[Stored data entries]

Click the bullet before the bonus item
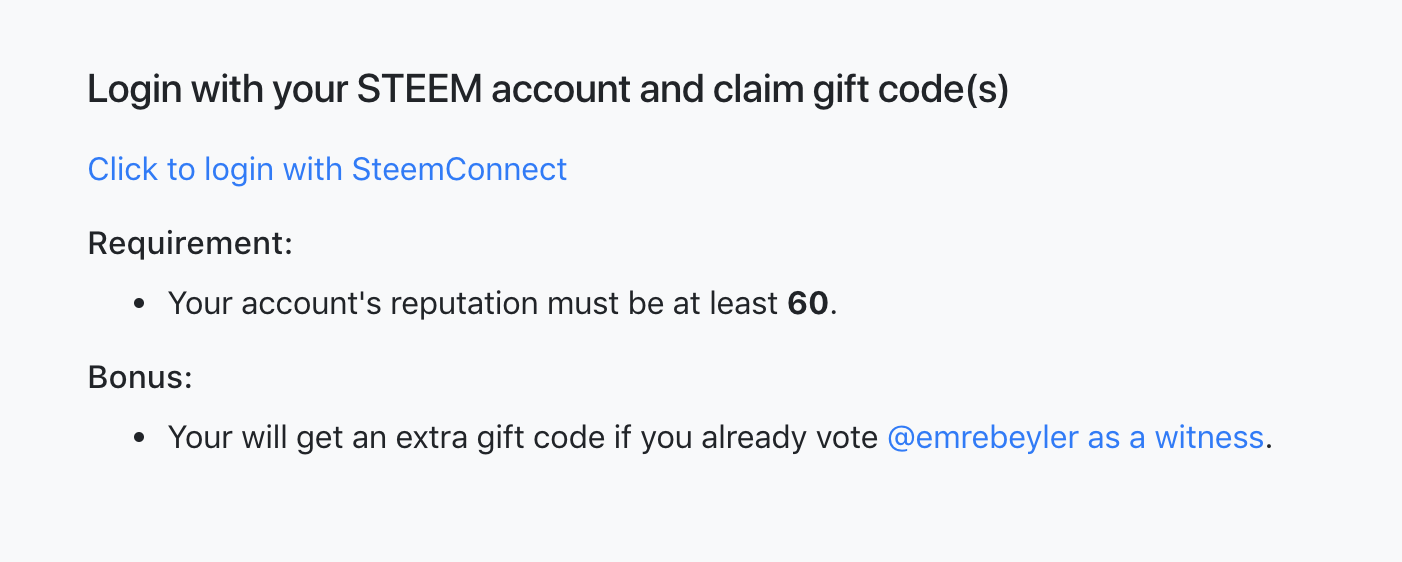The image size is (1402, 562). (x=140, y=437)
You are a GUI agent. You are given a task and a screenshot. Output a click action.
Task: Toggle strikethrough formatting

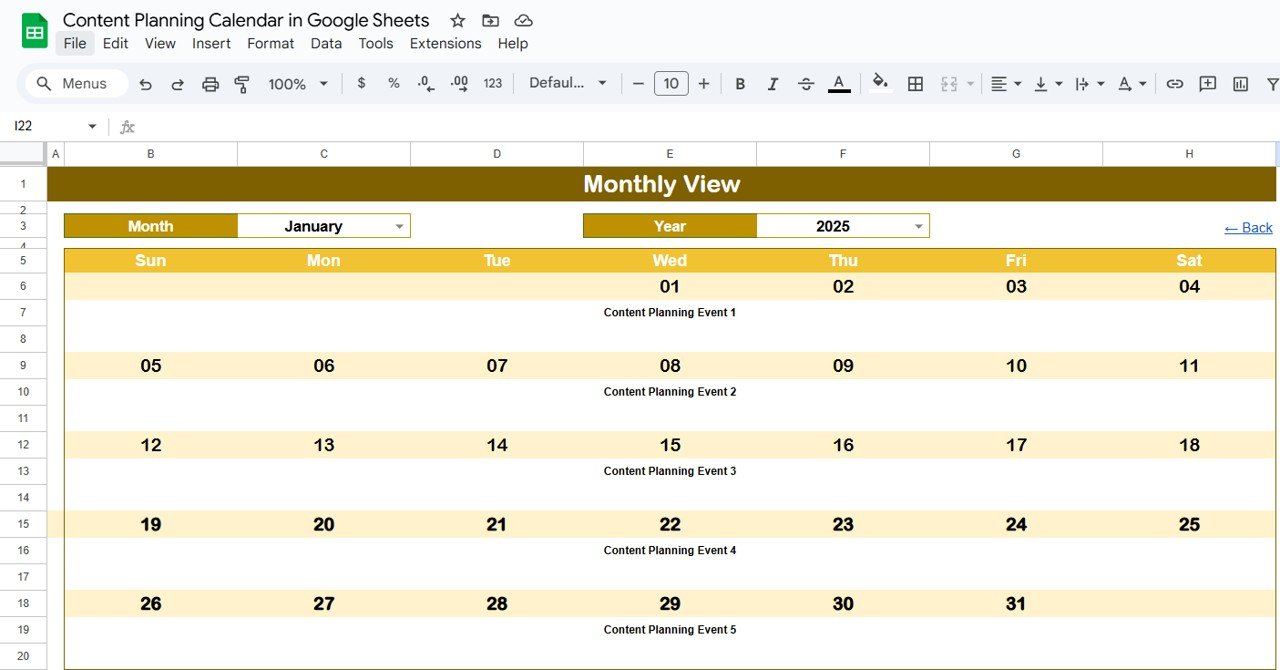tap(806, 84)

EXERCISE INSTRUCTIONS
Leaving aside the images, write out the entries above word for word.

SOLUTION FOR THIS TASK
Click the bullet before the bonus item
The image size is (1402, 562). (x=140, y=437)
You are a GUI agent. You are given a task and a screenshot. Output a click action.
Task: Toggle strikethrough formatting

tap(806, 84)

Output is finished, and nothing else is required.